Work out how many lines below contain the word "radio", then give that number alone.

=== GIVEN DATA ===

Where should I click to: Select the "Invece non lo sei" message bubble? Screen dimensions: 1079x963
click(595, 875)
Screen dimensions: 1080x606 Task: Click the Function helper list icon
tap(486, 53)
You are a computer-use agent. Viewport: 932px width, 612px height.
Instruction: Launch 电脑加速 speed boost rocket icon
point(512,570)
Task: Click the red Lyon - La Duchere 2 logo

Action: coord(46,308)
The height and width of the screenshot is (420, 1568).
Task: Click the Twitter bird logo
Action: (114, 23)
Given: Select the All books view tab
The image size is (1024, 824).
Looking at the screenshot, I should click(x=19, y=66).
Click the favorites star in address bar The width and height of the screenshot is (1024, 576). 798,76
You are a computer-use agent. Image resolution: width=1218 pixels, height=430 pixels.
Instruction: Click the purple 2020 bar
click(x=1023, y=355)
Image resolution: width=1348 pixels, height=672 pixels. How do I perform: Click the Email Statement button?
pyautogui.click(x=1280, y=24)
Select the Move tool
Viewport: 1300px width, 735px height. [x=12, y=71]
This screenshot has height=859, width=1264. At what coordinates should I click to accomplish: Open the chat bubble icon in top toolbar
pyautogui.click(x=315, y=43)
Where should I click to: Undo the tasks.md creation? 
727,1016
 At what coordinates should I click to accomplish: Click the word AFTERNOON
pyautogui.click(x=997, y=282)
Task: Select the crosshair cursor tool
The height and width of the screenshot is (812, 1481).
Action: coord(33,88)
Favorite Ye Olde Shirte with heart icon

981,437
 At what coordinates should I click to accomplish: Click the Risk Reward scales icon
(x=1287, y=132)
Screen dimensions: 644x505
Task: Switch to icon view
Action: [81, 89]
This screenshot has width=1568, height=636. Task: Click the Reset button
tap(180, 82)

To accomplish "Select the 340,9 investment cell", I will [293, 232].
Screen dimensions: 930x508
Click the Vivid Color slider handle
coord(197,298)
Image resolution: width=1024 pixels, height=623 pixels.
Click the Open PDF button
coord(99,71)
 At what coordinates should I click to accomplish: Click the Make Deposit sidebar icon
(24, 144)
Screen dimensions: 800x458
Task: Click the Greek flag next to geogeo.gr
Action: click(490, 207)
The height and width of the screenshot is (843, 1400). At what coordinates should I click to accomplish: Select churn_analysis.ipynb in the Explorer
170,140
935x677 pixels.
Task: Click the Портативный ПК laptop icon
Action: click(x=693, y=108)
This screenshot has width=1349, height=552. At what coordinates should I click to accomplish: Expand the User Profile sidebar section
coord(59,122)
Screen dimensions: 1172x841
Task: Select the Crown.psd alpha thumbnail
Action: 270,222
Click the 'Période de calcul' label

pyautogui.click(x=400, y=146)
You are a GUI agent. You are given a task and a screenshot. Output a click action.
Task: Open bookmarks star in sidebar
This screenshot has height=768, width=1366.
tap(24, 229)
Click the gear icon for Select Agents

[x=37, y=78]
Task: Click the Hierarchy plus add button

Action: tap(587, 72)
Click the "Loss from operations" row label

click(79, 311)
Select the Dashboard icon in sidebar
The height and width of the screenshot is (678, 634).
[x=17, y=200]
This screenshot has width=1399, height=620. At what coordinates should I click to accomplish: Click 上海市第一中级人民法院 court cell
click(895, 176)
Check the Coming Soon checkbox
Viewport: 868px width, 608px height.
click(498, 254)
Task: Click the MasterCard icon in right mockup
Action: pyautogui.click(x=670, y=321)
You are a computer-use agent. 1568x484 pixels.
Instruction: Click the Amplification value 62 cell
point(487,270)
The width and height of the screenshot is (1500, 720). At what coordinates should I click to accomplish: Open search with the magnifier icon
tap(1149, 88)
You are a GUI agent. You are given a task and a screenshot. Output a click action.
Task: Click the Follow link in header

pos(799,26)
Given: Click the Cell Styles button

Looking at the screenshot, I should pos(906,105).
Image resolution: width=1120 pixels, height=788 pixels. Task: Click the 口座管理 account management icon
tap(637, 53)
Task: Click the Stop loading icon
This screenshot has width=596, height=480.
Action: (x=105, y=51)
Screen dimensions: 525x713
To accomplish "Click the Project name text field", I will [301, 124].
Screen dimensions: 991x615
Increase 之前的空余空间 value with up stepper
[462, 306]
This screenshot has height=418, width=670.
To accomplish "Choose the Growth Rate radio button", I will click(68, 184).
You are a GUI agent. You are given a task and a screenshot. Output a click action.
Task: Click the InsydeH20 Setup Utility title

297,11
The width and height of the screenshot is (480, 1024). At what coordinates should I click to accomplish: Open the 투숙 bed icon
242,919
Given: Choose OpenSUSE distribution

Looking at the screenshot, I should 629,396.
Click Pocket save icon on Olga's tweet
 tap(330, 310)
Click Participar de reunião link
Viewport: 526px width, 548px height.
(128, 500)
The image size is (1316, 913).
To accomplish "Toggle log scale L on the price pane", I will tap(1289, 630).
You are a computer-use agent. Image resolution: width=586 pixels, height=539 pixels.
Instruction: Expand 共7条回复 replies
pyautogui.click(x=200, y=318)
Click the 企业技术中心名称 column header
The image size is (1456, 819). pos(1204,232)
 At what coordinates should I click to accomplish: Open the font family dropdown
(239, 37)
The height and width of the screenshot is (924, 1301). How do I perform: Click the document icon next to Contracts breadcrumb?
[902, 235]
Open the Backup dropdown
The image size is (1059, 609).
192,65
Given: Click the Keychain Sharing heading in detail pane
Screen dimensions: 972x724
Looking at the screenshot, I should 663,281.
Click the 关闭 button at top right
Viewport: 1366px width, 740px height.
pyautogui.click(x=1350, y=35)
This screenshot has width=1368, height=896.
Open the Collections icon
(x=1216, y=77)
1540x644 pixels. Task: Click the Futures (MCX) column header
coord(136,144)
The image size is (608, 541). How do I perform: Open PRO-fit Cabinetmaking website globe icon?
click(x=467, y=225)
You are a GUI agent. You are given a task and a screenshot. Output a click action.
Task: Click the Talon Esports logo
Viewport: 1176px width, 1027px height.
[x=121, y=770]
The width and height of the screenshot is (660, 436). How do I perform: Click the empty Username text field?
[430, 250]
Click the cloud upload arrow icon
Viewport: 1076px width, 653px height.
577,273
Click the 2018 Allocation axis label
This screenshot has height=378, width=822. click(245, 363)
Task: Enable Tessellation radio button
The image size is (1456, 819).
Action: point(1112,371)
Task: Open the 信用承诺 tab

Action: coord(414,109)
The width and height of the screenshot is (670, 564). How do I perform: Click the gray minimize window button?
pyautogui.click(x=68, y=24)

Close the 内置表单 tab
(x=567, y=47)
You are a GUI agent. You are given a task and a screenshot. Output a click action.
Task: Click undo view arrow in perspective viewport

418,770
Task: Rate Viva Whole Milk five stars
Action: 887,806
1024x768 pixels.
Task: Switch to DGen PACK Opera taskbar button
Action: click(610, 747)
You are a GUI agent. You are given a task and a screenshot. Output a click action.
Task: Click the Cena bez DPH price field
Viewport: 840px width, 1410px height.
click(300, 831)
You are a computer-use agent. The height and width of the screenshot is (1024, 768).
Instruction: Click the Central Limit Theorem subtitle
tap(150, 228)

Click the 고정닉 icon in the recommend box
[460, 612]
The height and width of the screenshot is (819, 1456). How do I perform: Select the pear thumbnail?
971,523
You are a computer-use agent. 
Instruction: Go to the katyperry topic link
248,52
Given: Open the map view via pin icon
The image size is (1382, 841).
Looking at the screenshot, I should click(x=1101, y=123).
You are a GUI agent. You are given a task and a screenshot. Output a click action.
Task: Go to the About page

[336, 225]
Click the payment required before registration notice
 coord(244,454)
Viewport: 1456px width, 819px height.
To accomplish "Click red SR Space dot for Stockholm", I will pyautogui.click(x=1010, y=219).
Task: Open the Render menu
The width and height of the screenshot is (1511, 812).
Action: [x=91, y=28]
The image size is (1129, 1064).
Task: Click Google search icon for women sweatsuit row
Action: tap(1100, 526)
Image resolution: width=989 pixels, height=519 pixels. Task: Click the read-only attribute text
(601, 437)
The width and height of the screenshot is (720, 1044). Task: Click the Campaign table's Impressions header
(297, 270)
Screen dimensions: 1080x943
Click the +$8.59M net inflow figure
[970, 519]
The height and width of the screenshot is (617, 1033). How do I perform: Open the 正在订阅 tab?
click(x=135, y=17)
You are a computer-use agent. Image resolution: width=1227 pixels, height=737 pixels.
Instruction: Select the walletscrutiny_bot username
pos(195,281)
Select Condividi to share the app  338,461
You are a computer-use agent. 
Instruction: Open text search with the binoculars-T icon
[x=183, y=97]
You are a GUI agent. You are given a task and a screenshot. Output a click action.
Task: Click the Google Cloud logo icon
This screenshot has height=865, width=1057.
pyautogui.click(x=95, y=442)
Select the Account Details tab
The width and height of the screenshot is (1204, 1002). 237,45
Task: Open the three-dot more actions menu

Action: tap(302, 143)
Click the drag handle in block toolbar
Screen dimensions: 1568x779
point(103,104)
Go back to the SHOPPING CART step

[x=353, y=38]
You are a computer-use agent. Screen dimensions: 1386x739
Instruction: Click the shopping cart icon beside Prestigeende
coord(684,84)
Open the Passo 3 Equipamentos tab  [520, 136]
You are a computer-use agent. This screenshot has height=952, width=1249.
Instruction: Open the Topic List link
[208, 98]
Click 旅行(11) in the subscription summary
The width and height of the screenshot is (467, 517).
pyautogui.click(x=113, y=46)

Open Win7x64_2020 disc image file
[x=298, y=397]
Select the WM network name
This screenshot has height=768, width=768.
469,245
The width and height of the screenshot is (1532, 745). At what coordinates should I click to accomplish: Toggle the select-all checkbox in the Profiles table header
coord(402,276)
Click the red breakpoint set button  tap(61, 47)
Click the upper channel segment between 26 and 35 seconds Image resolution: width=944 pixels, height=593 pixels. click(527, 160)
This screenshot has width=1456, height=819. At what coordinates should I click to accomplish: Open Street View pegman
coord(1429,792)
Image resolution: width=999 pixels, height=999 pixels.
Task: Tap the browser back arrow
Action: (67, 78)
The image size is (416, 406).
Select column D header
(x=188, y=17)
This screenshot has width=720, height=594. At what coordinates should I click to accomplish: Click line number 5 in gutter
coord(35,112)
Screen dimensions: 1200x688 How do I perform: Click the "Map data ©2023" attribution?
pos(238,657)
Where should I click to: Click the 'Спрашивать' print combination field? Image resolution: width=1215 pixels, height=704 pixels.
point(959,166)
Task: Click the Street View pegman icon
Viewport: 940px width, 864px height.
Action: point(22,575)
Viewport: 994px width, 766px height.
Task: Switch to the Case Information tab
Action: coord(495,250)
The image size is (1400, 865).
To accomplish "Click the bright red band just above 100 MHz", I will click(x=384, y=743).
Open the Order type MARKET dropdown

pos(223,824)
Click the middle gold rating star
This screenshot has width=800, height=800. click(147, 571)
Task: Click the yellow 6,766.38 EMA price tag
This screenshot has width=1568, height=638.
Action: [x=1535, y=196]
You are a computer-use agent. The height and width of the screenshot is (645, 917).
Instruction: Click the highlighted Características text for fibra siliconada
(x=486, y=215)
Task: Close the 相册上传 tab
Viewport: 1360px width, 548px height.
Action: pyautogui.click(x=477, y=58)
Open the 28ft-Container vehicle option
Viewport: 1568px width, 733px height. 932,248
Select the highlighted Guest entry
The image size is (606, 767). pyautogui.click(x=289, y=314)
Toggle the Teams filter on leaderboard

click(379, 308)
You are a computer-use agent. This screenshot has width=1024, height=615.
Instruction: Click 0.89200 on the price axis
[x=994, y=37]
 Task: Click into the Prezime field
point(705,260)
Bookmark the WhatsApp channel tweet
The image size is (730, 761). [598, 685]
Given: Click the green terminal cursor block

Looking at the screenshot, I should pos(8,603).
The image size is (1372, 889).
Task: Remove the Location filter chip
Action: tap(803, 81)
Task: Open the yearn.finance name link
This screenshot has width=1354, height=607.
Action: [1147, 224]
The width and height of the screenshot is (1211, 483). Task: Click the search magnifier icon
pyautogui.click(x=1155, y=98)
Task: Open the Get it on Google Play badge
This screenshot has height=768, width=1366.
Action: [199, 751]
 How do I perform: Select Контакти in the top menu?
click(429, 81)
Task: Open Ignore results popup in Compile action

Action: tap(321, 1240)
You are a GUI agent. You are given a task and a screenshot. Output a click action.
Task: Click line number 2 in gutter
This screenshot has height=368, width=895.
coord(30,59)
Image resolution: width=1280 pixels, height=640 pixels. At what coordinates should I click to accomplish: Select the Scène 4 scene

===

## SOLUTION TO THIS PROBLEM
2